All my life I’ve tended to get ahead of myself.  My eyes slip past today and focus on tomorrow, next month, a year from now.  To prepare myself for what’s coming, I write the longest checklists of anyone I know.  My friends joke that I’m a walking calendar.

You could call it a gift for advanced planning, but I’m not so sure it’s a gift.  In the end, the future is just a guessing game, a lesson brought home to me in my 20s, when I was a grad student and queen of the 7-year-plan.  At that point in my life, I had not one, but three 7-year plans – Plan A, Plan B, and Plan C – which I thought sufficient to cover all eventualities.  But then, right smack in the middle of Plan A, I was struck down by a major illness.  My plans died on the vine.  Instead of earning a PhD, I spent those years learning to walk again and figuring out how to use speech-recognition software so that I could write.
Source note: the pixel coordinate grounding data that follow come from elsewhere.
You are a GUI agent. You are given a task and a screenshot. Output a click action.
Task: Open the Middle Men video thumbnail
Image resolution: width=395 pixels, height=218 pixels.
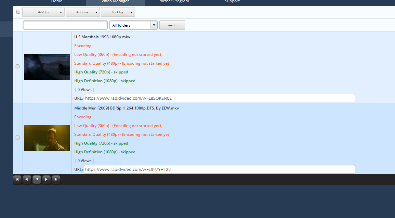click(x=47, y=138)
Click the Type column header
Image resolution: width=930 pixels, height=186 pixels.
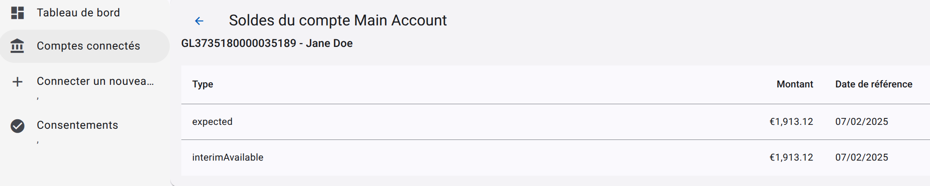tap(202, 84)
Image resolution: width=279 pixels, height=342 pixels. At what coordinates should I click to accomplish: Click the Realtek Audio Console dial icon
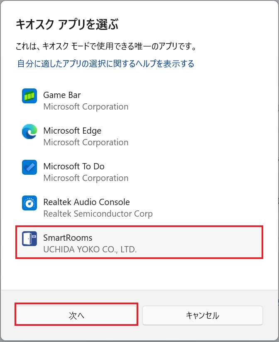[29, 203]
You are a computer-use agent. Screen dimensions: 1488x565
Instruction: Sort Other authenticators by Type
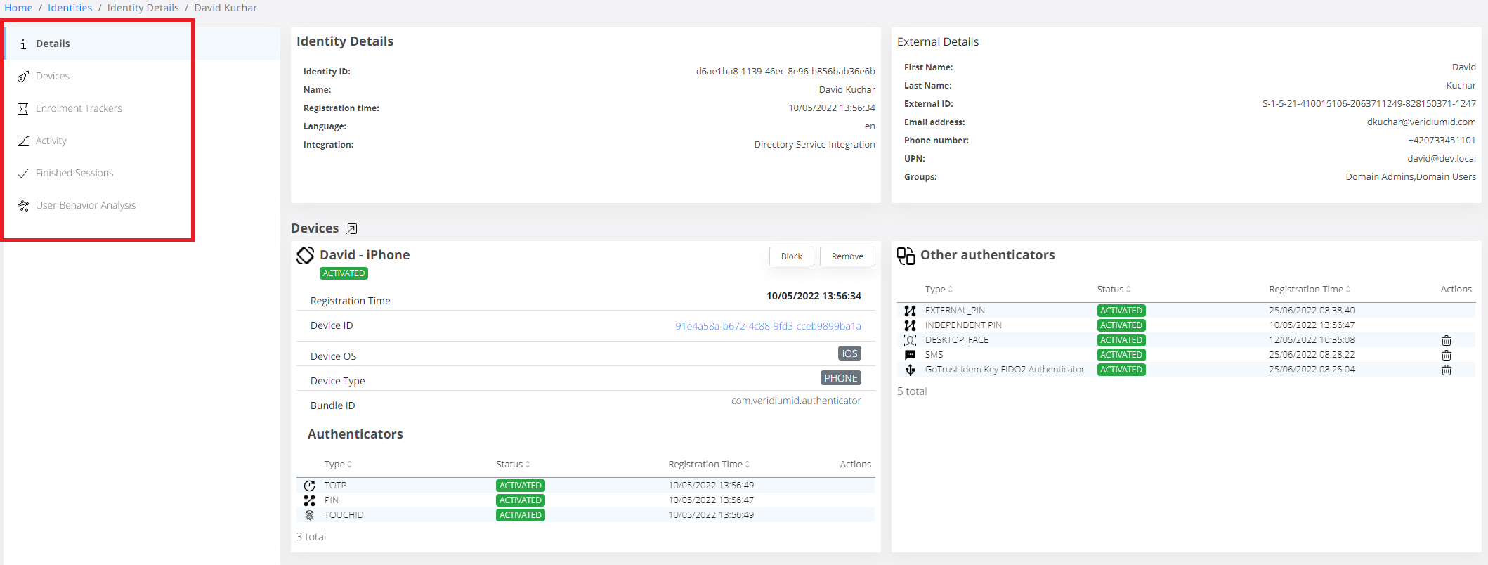939,290
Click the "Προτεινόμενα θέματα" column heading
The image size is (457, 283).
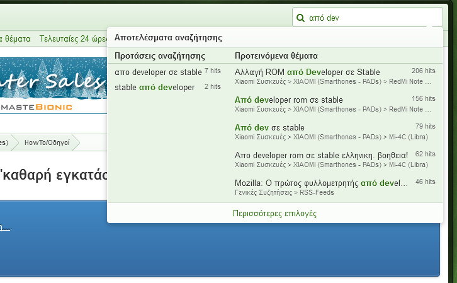276,56

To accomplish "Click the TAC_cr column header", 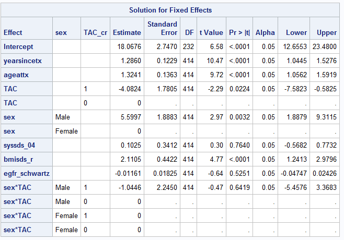I will [x=96, y=33].
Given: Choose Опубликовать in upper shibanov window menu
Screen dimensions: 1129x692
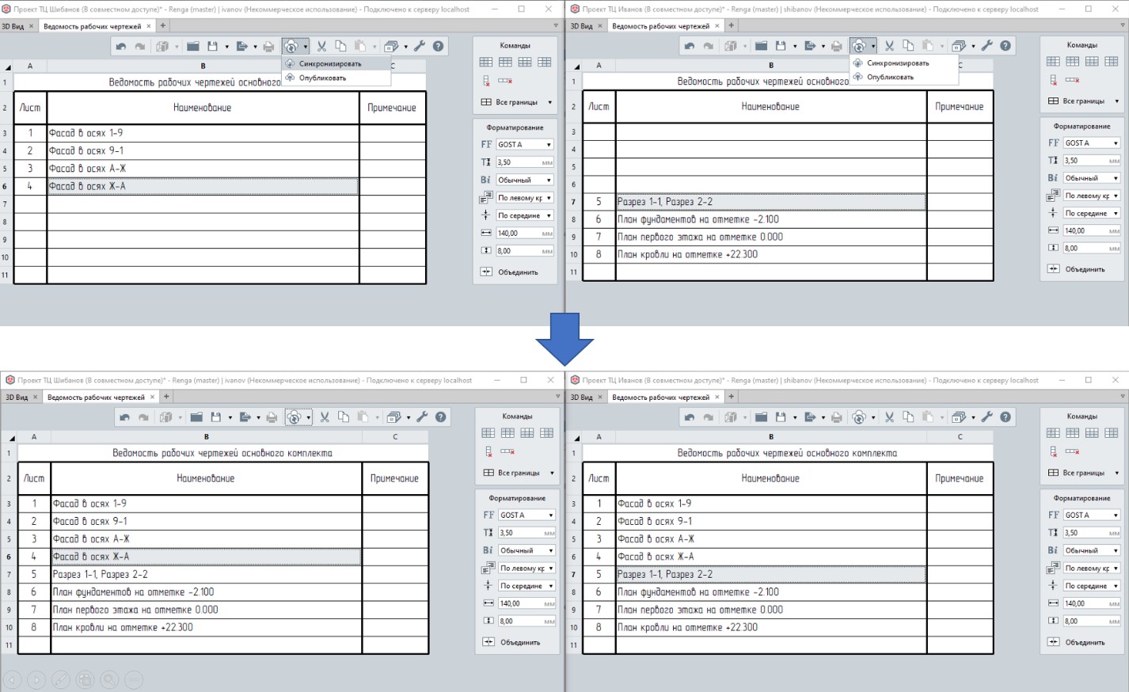Looking at the screenshot, I should (890, 77).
After an experience like that, you would think I would learn.  But the planner inside me has never really given up.  She worries about so many things, that planner, and she figures that if she can just get everything on the calendar, she can keep me on a safe and sure path.  Ever since I signed up to write the Chantress trilogy, she’s had a field day.  This year, especially, the workload and deadlines have been so intense that it’s easy to find myself slipping again into a kind of tunnel vision, where I’m focused only on the next deadline, the next release date, the next set of boxes on the to-do list.

But life isn’t a tunnel  –  or at least it shouldn’t be.  A to-do list is a good servant, but it’s a terrible master.  So I’m grateful for every single thing that pulls me back into the moment at hand:  a joke from my daughter, a phone call from a friend, the song my husband whistles, the pale butter-yellow of our February primroses, the crispness of red peppers on my cutting board.

When you’re a planner by nature, and your deadlines are on top of you, anything unexpected can feel like disaster.  (There’s a special school play today? The storm blew down the climbing rose? What do you mean, we’re out of milk?)  But in a very real way, it’s those unexpected interruptions that keep me human, that keep me grounded.  I don’t want my head to be always off in the unknowable future.  I also want to live in the here and now.